_Soal Latihan 1_:
Jawab pertanyaan berikut berdasarkan teks pilihan.
(a) Berapa ukuran lapak jahitan yang dibuka Sugiyanto?
(b) Siapa nama anak yang ikut berorasi bersama Sugiyanto?
(c) Di kawasan mana orasi itu dilakukan?

_Teks Pilihan_:

────────────────

Mungkin ini adalah kejadian yang paling memilukan diantara kejadian yang terjadai saat ini di Negara kita, bayangkan pengabdian seorang Orang Tua merelakan ginjalnya dijual demi menebus ijazah anaknya. Sugiyanto yang tinggal di sebuah kompleks rukodan membuka lapak jahitan yang bedrukuran 3 x 4 m, dilapak inilah mereka tinggal dan Sebagian ruangan tersebut kemudian disekat untuk kamar tidur. Ruangan itu terkesan lebih sempit sebab dipenuhi mesin jahit, benang jahit, dan beberapa pakaian, baik yang sudah ataupun belum sempat digarap oleh ayahnya.
Awal kisah Sugiyanto dan anaknya (Sarameilanda Ayu), melakukan orasi dengan membawa poster bertuliskan "Kepada Saudara Yang Butuh Ginjal Kami Siap Jual, Tubuh Kami Siap Dibelah, Demi Untuk Menebus Ijazah" di Kawasan Bundaran Hotel Indonesia, di Jakarta tanggal 26 Juli 2013.

────────────────

_Data Tersedia_:
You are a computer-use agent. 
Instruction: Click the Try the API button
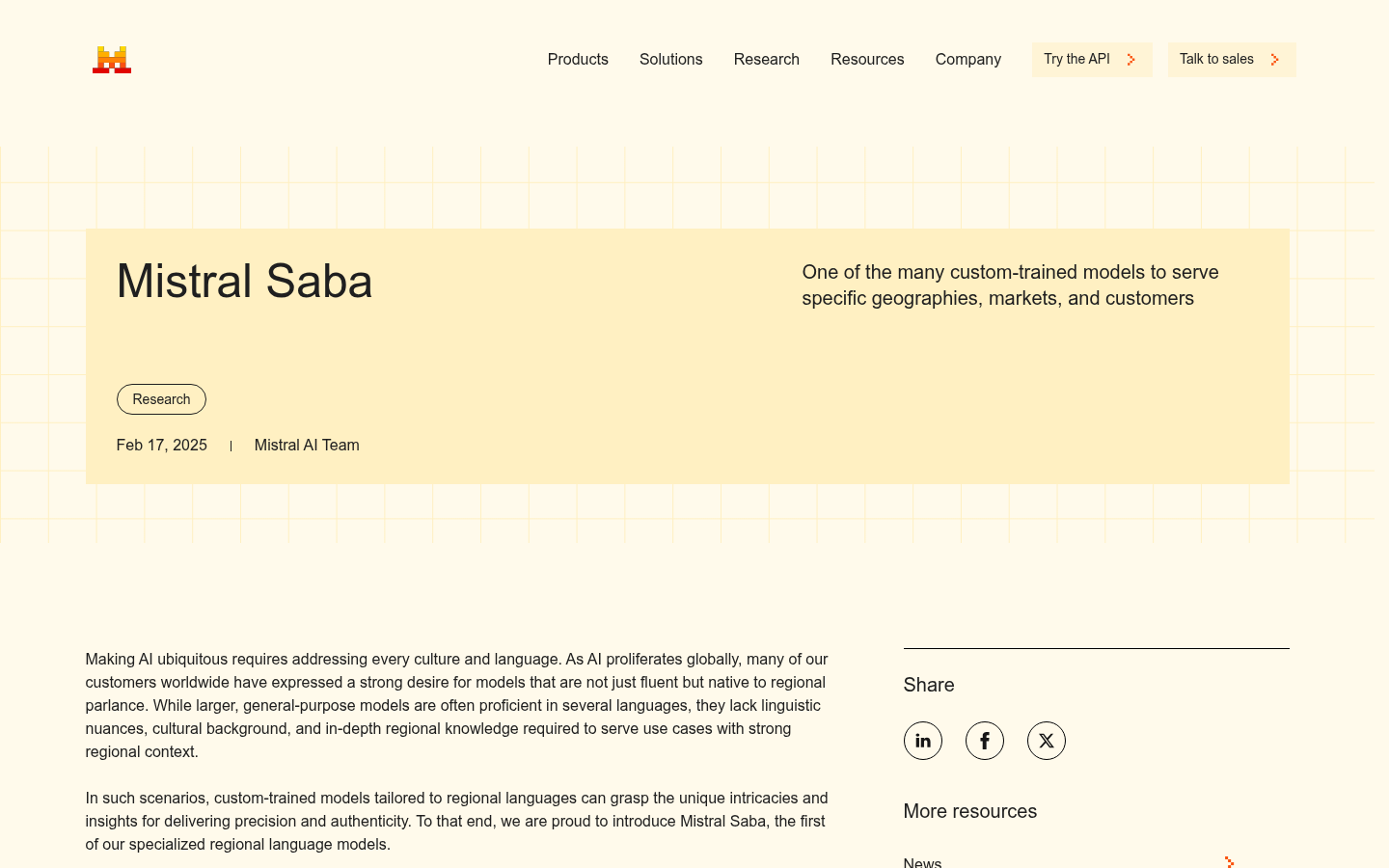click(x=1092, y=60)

────────────────

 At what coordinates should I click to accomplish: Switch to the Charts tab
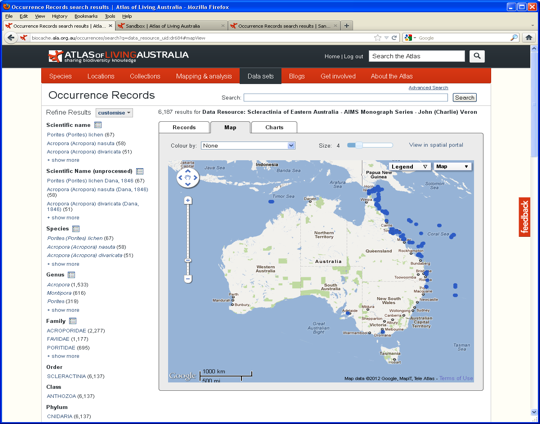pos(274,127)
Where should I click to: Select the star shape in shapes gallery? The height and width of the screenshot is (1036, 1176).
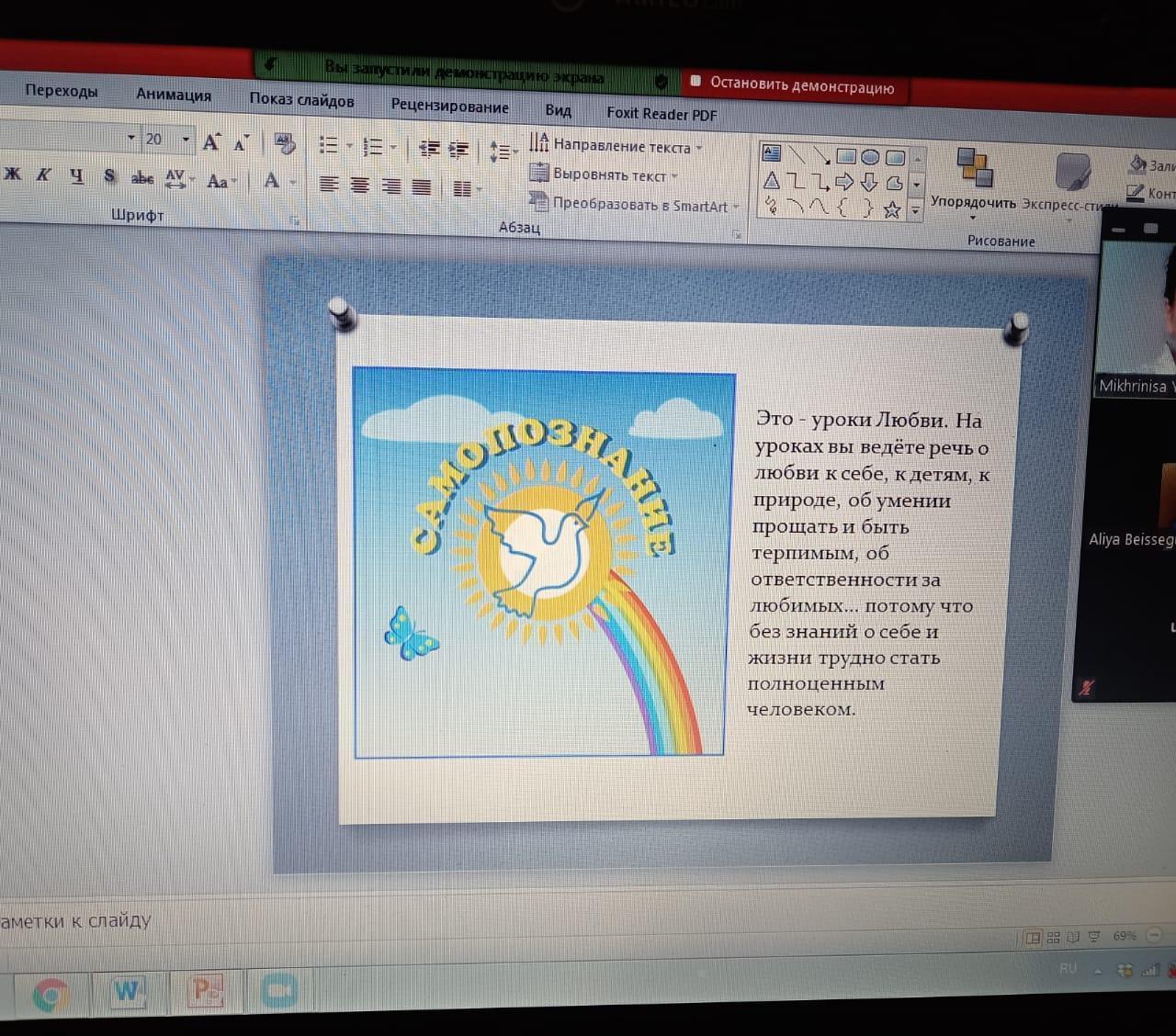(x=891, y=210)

────────────────

_Soal Latihan 2_:
Dari baris data yang disediakan, sajikan bagian yang dibuka oleh baris berisi "At what coordinates" dan ditutup oleh baris berisi "(x=891, y=210)" sebagai tabel Markdown dengan kolom Nomor dan Isi. Lewati baris kosong dan jangan sertakan gambar.

_Pembahasan Jawaban 1_:
(a) 3 x 4 m.
(b) Sarameilanda Ayu.
(c) Kawasan Bundaran Hotel Indonesia, di Jakarta.

_Pembahasan Jawaban 2_:
| Nomor | Isi |
|---|---|
| 1 |  At what coordinates should I click to accomplish: Switch to the Charts tab |
| 2 | pos(274,127) |
| 3 | Where should I click to: Select the star shape in shapes gallery? The height and width of the screenshot is (1036, 1176). |
| 4 | (x=891, y=210) |